Karena menegur itu ketinggalan zaman!
Menampar itu barbar!
Sedangkan paru-paru bolong akibat nikotin? Ah, itu urusan masa depan—yang penting hari ini jangan sampai harga diri si anak tergores oleh teguran guru.
Tapi tunggu dulu… plot twist-nya belum berakhir.
Klimaks sesungguhnya datang ketika teman-teman sang perokok menggelar aksi mogok belajar!
Bukan untuk menuntut fasilitas sekolah yang rusak, bukan untuk memperjuangkan nasib guru honorer—melainkan untuk membela kawan yang salah.
Luar biasa! Inilah wujud solidaritas edisi terbaru: solidaritas tanpa logika.
Betapa indah pemandangan ini. Sebuah generasi yang mungkin tak hafal rumus fisika, tapi sangat mahir menyusun orasi membela pelanggaran. Anak-anak yang rela berdiri di bawah terik matahari memegang spanduk bertuliskan “Keadilan untuk Perokok Sekolah!”, tapi malas membuka buku pelajaran saat malam tiba.

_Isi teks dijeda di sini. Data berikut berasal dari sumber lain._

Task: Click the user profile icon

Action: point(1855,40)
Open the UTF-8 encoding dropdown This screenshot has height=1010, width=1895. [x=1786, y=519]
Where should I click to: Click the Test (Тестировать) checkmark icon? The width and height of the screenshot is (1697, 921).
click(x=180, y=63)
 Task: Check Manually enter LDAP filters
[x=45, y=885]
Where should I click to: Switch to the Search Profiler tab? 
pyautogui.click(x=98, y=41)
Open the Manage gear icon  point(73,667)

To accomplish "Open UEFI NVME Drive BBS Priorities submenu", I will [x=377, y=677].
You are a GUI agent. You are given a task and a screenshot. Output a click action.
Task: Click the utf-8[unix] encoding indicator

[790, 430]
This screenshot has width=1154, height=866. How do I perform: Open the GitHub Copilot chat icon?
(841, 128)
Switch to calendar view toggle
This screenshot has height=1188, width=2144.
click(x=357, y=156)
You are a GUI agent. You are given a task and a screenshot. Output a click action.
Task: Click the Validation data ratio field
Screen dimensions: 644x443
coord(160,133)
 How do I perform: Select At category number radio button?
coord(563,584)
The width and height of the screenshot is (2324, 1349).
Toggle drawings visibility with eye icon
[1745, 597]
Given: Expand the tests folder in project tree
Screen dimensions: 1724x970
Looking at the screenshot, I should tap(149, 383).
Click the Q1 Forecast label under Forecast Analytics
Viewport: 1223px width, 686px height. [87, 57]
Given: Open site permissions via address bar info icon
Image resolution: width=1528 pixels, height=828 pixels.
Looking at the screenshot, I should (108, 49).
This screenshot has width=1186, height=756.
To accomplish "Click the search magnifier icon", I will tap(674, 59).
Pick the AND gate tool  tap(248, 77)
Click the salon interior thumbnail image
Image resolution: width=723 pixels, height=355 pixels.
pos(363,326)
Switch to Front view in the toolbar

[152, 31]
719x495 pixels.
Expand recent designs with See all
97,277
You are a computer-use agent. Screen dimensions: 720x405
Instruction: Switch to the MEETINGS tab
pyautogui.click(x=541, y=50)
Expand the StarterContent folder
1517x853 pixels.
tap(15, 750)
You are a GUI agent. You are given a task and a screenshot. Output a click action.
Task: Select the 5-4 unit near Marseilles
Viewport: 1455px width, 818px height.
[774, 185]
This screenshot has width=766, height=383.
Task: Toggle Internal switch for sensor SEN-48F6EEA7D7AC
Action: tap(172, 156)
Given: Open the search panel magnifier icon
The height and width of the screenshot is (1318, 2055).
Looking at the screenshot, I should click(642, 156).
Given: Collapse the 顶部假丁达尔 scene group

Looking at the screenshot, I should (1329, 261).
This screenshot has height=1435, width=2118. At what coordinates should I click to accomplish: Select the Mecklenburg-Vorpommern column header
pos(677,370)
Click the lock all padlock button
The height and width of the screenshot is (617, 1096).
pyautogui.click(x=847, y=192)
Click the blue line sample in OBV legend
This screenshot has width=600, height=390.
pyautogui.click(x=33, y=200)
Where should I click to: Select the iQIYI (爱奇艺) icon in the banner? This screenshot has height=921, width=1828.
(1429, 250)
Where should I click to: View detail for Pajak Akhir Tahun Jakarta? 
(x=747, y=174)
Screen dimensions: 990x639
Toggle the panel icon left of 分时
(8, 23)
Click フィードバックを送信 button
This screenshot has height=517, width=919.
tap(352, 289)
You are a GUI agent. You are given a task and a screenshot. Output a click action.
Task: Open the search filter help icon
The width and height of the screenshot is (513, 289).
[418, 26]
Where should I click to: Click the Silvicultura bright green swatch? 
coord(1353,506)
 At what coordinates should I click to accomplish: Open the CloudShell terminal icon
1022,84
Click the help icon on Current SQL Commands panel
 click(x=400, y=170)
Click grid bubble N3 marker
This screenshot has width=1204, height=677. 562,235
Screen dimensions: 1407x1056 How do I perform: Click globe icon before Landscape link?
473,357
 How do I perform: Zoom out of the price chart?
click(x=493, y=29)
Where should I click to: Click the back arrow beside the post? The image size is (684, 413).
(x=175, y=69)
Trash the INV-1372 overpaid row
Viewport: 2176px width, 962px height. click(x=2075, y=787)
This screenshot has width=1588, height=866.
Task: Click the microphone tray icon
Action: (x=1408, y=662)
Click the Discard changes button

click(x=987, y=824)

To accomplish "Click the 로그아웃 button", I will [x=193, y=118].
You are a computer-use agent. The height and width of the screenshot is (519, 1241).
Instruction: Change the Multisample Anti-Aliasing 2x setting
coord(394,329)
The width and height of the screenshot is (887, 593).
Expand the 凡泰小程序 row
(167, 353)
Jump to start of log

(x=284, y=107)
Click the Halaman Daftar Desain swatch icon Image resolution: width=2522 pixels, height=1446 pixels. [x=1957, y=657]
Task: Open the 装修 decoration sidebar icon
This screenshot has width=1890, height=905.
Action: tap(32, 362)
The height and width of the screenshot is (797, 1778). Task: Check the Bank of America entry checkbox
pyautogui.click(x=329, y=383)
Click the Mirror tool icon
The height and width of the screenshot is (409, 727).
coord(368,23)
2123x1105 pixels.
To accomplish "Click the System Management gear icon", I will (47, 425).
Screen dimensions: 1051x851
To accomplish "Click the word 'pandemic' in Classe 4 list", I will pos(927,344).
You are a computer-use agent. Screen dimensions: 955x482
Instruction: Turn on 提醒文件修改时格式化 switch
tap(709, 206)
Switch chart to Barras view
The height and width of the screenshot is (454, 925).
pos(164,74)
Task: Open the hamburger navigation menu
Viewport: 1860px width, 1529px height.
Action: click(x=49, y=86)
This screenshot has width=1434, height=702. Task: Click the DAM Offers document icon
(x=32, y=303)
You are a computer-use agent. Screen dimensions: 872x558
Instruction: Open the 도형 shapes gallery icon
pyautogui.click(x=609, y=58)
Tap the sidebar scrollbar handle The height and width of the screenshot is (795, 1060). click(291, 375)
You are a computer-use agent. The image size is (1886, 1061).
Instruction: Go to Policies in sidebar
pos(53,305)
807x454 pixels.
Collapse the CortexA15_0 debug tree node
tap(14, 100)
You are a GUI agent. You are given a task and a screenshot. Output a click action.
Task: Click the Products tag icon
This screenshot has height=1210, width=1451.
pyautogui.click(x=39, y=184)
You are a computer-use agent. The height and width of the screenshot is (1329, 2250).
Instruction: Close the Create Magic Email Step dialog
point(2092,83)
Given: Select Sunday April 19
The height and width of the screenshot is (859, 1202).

Sungguh, ini adalah revolusi moral paling spektakuler abad ini.
Kini, pahlawan bukan lagi yang berintegritas, tapi yang paling nekat menantang aturan.
Sekolah bukan lagi tempat membentuk karakter, tapi arena gladiator untuk menguji seberapa jauh kita bisa melawan otoritas tanpa konsekuensi.
Dan kepada Bapak-Ibu Guru yang masih percaya bahwa tugas Anda adalah mendidik, membentuk karakter, dan menegakkan disiplin — izinkan saya berkata jujur:
Selamat datang di profesi yang sudah berubah wujud!
Sekarang, Anda bukan lagi pendidik, tapi customer service pendidikan, yang harus melayani siswa dengan senyum tiga jari tanpa boleh menyentuh perasaan, apalagi fisik mereka.
Jika ada anak melanggar aturan, jangan marah—cukup isi laporan, print rapi, lalu serahkan ke orang tuanya. Karena, percayalah, mereka jauh lebih jago… mengubah masalah disiplin jadi kasus pidana.
Maka mari, Bapak dan Ibu, kita ikuti arus zaman ini.
Biarkan saja anak emas itu merokok, berbuat sesuka hati, dan merasa paling benar.
Karena di “Republik Anak Emas” ini, guru yang mencoba benar akan selalu tampak salah,
dan pelanggar aturan akan selalu tampil sebagai korban suci yang perlu dibela hingga titik darah penghabisan.[]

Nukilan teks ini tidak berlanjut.